#### WHAT THE TASK ASKS
Below are lines of data, and only some are wanted. Please repeat exactly those from the line that has "[Comet] (130, 1728)" through the line that has "Bureau (459, 491)".

Stored records
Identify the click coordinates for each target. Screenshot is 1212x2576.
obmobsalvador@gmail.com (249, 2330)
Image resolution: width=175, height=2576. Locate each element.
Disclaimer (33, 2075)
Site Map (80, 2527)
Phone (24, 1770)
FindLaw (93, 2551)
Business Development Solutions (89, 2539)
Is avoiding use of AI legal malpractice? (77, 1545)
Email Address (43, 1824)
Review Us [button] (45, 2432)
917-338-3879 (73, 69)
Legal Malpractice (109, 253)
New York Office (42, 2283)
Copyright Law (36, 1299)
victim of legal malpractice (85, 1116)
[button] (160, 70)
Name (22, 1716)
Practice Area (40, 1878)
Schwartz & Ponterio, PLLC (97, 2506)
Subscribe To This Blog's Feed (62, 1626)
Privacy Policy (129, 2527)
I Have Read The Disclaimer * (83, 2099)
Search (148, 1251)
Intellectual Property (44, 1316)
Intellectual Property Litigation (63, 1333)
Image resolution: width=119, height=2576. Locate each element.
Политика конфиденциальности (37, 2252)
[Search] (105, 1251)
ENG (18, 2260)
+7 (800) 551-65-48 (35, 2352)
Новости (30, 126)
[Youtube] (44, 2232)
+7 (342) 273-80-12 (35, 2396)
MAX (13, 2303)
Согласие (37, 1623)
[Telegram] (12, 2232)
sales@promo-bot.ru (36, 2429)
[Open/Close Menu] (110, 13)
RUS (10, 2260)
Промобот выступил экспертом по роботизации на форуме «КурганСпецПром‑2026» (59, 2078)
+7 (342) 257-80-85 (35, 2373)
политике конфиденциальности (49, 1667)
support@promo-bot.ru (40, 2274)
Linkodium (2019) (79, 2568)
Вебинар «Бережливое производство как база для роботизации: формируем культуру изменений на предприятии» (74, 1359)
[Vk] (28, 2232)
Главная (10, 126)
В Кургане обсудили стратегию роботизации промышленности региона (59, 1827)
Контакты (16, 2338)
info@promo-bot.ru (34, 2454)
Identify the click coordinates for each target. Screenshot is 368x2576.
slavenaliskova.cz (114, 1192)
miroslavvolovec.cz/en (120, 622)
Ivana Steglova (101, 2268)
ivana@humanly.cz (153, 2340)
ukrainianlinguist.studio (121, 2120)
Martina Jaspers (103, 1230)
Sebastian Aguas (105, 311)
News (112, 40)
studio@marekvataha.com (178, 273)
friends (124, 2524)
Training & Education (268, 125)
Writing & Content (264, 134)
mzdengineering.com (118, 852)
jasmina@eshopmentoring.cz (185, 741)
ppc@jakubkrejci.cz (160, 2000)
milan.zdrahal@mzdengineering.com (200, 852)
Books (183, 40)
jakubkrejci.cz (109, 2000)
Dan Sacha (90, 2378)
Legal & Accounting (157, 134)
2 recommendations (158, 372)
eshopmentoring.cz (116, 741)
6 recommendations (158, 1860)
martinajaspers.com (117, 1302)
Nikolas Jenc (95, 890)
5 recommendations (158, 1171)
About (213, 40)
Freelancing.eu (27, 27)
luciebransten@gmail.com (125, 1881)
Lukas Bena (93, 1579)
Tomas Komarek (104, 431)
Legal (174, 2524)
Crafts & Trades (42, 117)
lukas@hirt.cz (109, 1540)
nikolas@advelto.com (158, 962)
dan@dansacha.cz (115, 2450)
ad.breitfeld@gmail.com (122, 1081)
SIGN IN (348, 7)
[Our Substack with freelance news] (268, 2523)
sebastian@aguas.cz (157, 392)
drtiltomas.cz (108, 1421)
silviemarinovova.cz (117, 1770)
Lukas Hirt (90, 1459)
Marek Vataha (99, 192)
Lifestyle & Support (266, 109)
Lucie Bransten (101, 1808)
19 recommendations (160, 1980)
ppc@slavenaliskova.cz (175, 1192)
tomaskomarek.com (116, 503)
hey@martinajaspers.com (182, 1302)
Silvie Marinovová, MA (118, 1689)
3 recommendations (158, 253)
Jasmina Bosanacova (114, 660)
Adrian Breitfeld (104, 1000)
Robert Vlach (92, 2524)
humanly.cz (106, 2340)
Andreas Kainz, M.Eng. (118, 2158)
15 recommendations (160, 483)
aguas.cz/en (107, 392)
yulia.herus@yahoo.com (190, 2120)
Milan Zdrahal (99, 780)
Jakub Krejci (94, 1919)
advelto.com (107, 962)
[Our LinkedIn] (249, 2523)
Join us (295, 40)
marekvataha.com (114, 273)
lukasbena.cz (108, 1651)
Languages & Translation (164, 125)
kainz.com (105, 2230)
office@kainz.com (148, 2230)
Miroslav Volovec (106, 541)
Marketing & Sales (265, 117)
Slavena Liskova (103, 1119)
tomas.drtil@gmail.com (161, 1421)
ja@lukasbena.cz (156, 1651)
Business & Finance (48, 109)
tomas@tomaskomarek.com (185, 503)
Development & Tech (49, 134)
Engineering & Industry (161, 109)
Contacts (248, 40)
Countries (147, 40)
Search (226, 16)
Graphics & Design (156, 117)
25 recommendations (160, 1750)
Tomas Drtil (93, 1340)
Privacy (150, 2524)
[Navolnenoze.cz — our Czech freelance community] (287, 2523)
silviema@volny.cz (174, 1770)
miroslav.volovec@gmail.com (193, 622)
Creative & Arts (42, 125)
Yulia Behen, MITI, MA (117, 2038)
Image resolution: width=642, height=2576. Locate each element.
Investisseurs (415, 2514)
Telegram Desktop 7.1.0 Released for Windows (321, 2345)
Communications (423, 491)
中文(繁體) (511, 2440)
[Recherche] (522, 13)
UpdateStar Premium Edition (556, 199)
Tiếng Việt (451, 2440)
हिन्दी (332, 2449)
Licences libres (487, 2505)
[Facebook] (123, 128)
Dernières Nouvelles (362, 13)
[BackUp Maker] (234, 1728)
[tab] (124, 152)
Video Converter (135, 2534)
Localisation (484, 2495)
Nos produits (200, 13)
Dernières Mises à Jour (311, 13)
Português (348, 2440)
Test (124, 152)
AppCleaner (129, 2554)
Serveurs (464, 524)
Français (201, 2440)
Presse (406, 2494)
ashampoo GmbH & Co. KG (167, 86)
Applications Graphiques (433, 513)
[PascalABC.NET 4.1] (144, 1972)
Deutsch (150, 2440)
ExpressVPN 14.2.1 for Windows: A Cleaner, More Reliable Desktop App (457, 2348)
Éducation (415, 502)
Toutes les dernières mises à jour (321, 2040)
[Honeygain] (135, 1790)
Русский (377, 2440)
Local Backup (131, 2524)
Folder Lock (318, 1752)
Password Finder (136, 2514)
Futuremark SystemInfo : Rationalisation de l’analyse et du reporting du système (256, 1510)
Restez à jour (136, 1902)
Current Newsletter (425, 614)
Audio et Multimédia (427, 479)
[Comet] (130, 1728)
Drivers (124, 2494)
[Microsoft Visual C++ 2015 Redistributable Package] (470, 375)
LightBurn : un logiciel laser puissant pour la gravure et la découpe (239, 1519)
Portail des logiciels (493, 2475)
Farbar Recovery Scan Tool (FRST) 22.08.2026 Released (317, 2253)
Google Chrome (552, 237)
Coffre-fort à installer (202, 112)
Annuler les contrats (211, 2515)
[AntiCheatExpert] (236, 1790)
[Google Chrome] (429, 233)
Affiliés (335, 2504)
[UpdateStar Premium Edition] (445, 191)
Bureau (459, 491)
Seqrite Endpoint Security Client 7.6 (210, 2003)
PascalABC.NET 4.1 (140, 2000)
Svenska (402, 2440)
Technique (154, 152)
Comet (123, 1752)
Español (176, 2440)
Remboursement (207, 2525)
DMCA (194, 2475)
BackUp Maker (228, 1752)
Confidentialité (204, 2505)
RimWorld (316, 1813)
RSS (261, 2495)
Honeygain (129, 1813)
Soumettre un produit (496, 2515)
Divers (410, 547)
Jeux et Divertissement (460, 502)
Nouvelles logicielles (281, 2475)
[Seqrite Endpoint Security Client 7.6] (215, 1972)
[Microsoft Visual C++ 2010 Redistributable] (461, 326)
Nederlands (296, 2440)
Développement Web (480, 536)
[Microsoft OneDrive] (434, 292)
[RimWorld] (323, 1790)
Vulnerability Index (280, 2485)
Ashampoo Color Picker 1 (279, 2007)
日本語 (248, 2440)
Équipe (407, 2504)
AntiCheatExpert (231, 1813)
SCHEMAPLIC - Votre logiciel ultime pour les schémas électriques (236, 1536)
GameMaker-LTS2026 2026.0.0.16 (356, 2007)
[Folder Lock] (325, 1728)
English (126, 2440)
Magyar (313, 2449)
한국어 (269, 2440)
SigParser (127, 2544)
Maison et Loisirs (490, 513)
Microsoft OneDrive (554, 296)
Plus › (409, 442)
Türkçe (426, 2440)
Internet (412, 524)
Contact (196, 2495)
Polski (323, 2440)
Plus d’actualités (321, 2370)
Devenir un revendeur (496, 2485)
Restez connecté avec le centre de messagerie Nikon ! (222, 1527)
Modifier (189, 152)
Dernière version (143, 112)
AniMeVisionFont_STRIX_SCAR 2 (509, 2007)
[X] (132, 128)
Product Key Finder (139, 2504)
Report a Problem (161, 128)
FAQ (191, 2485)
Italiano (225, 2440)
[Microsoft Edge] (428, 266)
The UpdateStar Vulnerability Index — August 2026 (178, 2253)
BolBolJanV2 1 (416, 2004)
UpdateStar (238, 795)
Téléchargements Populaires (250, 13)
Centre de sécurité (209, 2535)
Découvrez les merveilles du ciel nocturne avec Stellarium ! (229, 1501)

#### RESULT FOR THIS TASK
[Comet] (130, 1728)
Drivers (124, 2494)
[Microsoft Visual C++ 2015 Redistributable Package] (470, 375)
LightBurn : un logiciel laser puissant pour la gravure et la découpe (239, 1519)
Portail des logiciels (493, 2475)
Farbar Recovery Scan Tool (FRST) 22.08.2026 Released (317, 2253)
Google Chrome (552, 237)
Coffre-fort à installer (202, 112)
Annuler les contrats (211, 2515)
[AntiCheatExpert] (236, 1790)
[Google Chrome] (429, 233)
Affiliés (335, 2504)
[UpdateStar Premium Edition] (445, 191)
Bureau (459, 491)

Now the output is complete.